*Problem details*.
Among the entries below, please repeat exactly and only the lines from the line containing "The image size is (1017, 630)." to the line containing "Click the New", both lines included.

::::

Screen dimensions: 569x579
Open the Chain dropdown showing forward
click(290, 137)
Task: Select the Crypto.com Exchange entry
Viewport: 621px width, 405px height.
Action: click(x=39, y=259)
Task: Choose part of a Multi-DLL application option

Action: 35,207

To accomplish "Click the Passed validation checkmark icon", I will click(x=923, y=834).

::::

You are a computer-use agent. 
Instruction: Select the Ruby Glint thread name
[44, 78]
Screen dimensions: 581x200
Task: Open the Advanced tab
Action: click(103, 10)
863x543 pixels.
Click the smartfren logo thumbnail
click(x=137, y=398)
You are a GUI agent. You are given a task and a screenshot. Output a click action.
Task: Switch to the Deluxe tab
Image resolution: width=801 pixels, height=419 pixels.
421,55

::::

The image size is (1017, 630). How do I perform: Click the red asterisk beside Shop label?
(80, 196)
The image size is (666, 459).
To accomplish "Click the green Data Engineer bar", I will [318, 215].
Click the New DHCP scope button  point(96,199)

::::

*Expected output*.
The image size is (1017, 630). How do I perform: Click the red asterisk beside Shop label?
(80, 196)
The image size is (666, 459).
To accomplish "Click the green Data Engineer bar", I will [318, 215].
Click the New DHCP scope button  point(96,199)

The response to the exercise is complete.